Notes · 25 August 2024
Photography for small brands without a budget
When commissioned photography is not an option, the studio falls back on a small set of practices that produce surprisingly competent results.
Most of the small brands the studio works with cannot afford commissioned photography. The choices, in those projects, are usually three: stock libraries, the client’s existing in-house photography (often badly lit and inconsistent), or images shot on a smartphone by the studio or the client. A short note on what produces the most useful results in each case.
Stock, when it must be used.
Skip the free libraries. Unsplash, Pexels, and the rest are the visual equivalent of clip art. Anything memorable in their catalogues is being used by twenty thousand other sites. The studio’s default for paid stock is Stocksy, which is curated, member-owned, and stylistically consistent. Death to Stock is a worthwhile second.
When using paid stock, treat the choices as if they were commissioned. Pick a small set of photographers and use multiple images from each. The brand reads as more coherent than if every image came from a different photographer.
The client’s in-house photography.
Almost always inconsistent. Some images well-shot. Some not. Most studios use whatever the client sends. The result is a brand that looks like a folder of photographs, not a brand.
The cleanest fix, where budget allows for an hour or two of editing, is to colour-grade everything to a single shared treatment. A consistent grade ties images that were shot in different conditions into a single visual world. The grade does not need to be heavy. Often a slight desaturation, a small lift in shadow, and a consistent white balance is enough.
The studio’s default treatment is set up as a Lightroom preset that the client can apply themselves to new images. The client gets ongoing visual coherence. The studio does not have to be in the loop on every new shoot.
Smartphone photography, for clients who have nothing.
A modern smartphone is a better camera than most professional cameras from a decade ago. Used badly, it produces snapshot images that are obviously snapshots. Used with a small amount of discipline, it produces images that read as professional in the contexts most small brands need them.
A few things that have made the studio’s smartphone work better.
Shoot in the camera’s native resolution, not in a social media app.
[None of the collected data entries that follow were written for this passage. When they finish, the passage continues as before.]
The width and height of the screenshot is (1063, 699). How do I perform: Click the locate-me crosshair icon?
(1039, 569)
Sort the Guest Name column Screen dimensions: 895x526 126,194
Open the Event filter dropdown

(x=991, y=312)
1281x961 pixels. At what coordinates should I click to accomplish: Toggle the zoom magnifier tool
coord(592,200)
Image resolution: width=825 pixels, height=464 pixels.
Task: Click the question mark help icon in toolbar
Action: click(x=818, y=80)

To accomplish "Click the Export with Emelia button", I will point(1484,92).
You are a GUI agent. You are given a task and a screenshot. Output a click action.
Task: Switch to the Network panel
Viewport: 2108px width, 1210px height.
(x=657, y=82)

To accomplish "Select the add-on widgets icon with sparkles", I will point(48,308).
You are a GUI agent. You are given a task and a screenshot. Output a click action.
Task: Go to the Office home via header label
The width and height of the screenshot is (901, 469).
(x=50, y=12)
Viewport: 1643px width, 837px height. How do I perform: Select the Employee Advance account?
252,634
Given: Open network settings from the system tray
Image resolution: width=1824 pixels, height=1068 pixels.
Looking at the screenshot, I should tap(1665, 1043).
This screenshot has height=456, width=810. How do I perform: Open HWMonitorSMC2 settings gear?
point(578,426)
The processed images apps produce are colour-managed for the app’s audience, not for the brand.
Shoot in flat lighting. North-facing window light, or an overcast day, removes the harsh shadows that mark a snapshot.
Shoot from a tripod, or rest the phone against a stable surface. Most smartphone images that look bad look bad because of camera shake or because the photographer was leaning into the shot.
Shoot wide and crop. The native aspect ratio of a phone is rarely what the brand needs. Shooting at a wider crop than the final use gives flexibility in composition.
Shoot a lot. The shot count for a casual smartphone photographer is in the dozens. The shot count for a professional is in the hundreds. Volume produces good frames, even when each frame is mediocre.
For the colour-grading step, the studio uses Adobe Lightroom for the desktop work and VSCO for the on-phone treatments where the smartphone shoot is the source. Either is overkill for what most small brands need; both are more reliable than free alternatives. The companion piece on working with photographers covers the with-budget case.
The studios that handle small-brand photography well are not the ones with bigger budgets. They are the ones who have systematised the no-budget case so that the no-budget version of the work still reads as considered. The no-budget case is, by far, the more common one. Worth getting right.